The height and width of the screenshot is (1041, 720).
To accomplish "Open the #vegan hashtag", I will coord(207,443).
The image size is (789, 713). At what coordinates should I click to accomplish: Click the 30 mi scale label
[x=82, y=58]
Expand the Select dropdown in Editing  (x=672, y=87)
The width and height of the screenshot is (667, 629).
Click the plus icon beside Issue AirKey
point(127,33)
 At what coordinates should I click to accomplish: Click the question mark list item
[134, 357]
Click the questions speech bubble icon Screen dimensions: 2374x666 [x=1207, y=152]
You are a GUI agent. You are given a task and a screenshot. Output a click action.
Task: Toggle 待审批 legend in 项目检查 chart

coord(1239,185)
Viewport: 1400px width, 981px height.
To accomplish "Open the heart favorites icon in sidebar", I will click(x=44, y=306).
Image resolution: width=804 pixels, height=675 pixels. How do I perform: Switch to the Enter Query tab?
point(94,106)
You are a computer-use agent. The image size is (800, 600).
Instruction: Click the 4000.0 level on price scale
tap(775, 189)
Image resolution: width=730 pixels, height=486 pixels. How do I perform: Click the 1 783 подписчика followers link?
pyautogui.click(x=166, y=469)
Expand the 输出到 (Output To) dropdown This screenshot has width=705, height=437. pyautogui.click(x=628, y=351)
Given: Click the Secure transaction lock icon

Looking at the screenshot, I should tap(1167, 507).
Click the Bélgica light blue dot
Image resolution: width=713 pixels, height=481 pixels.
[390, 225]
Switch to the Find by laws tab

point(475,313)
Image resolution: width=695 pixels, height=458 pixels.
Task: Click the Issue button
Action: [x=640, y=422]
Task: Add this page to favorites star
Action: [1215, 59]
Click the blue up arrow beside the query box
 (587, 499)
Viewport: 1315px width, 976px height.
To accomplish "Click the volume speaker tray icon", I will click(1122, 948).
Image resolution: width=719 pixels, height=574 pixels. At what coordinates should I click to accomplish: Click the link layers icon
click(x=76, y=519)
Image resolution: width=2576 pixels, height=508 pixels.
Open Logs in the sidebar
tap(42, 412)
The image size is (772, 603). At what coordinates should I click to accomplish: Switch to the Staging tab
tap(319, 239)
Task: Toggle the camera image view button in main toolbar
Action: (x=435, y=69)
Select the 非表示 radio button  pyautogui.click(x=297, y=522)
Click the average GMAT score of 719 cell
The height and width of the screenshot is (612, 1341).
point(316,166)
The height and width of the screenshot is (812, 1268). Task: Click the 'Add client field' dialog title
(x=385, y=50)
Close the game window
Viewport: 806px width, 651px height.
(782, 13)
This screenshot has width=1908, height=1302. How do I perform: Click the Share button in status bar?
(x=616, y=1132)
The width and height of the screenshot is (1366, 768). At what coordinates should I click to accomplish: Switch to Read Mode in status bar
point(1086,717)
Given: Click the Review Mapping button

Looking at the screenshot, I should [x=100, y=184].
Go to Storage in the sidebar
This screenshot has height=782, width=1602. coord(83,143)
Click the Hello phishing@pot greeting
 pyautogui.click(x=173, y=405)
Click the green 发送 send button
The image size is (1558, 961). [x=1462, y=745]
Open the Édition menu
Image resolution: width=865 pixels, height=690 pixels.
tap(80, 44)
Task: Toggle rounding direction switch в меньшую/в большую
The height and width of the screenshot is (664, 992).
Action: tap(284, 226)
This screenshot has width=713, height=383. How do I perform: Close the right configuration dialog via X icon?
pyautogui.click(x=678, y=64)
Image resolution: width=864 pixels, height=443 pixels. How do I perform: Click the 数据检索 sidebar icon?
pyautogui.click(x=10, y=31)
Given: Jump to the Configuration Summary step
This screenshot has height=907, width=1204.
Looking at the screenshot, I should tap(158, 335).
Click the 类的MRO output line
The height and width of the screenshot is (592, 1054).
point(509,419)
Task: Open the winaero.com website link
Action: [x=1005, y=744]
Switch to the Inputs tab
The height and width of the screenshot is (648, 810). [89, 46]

^^^^^^^^^^^^^^^^

**What the exercise asks**:
Everything in the material above from the line that has "Expand the Select" through the line that has "Expand the 输出到" must be duplicated exactly, with no other lines given.

**Result for this task**:
Expand the Select dropdown in Editing  (x=672, y=87)
The width and height of the screenshot is (667, 629).
Click the plus icon beside Issue AirKey
point(127,33)
 At what coordinates should I click to accomplish: Click the question mark list item
[134, 357]
Click the questions speech bubble icon Screen dimensions: 2374x666 [x=1207, y=152]
You are a GUI agent. You are given a task and a screenshot. Output a click action.
Task: Toggle 待审批 legend in 项目检查 chart

coord(1239,185)
Viewport: 1400px width, 981px height.
To accomplish "Open the heart favorites icon in sidebar", I will click(x=44, y=306).
Image resolution: width=804 pixels, height=675 pixels. How do I perform: Switch to the Enter Query tab?
point(94,106)
You are a computer-use agent. The image size is (800, 600).
Instruction: Click the 4000.0 level on price scale
tap(775, 189)
Image resolution: width=730 pixels, height=486 pixels. How do I perform: Click the 1 783 подписчика followers link?
pyautogui.click(x=166, y=469)
Expand the 输出到 (Output To) dropdown This screenshot has width=705, height=437. pyautogui.click(x=628, y=351)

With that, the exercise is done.